__Task instructions__. Copy out each line of the listing below in which the string "info" occurs.

§

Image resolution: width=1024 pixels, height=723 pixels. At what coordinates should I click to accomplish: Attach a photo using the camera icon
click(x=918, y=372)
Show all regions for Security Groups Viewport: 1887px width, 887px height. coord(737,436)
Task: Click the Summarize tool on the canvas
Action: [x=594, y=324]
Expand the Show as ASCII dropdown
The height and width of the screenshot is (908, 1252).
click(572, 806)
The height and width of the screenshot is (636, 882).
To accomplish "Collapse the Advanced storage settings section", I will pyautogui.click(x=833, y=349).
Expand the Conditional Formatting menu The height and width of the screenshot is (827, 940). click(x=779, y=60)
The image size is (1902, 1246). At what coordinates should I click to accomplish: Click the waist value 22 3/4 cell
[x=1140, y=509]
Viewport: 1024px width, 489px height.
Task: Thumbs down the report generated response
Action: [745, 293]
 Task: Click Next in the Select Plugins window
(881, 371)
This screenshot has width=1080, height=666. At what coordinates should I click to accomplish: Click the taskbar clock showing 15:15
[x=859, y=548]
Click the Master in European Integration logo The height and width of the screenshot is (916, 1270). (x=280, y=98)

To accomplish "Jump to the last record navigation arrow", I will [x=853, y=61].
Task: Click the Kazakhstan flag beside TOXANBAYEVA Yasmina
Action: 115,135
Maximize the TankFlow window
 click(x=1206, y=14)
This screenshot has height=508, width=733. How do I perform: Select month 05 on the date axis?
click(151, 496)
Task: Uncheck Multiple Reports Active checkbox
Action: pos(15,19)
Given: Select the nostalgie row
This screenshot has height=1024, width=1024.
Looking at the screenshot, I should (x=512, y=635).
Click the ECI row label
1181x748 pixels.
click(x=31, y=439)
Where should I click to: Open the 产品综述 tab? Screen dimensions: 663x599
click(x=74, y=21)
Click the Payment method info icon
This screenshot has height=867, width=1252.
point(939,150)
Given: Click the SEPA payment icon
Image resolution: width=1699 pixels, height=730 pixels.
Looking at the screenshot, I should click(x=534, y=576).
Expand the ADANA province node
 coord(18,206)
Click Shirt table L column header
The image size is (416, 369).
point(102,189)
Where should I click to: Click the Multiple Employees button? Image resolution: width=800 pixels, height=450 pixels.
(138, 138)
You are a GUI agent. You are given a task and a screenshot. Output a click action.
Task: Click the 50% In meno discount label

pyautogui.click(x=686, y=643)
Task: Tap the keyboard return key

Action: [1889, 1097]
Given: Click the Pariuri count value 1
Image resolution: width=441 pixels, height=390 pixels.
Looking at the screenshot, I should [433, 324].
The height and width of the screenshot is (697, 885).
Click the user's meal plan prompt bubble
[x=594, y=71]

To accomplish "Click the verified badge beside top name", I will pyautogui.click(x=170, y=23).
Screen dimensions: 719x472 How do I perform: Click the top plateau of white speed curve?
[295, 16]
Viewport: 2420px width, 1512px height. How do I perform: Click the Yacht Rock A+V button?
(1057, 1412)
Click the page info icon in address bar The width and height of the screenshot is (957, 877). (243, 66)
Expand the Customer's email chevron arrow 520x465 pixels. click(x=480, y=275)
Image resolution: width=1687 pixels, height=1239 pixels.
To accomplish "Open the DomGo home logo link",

§

__Written answer__.
Click the Payment method info icon
Click the page info icon in address bar The width and height of the screenshot is (957, 877). (243, 66)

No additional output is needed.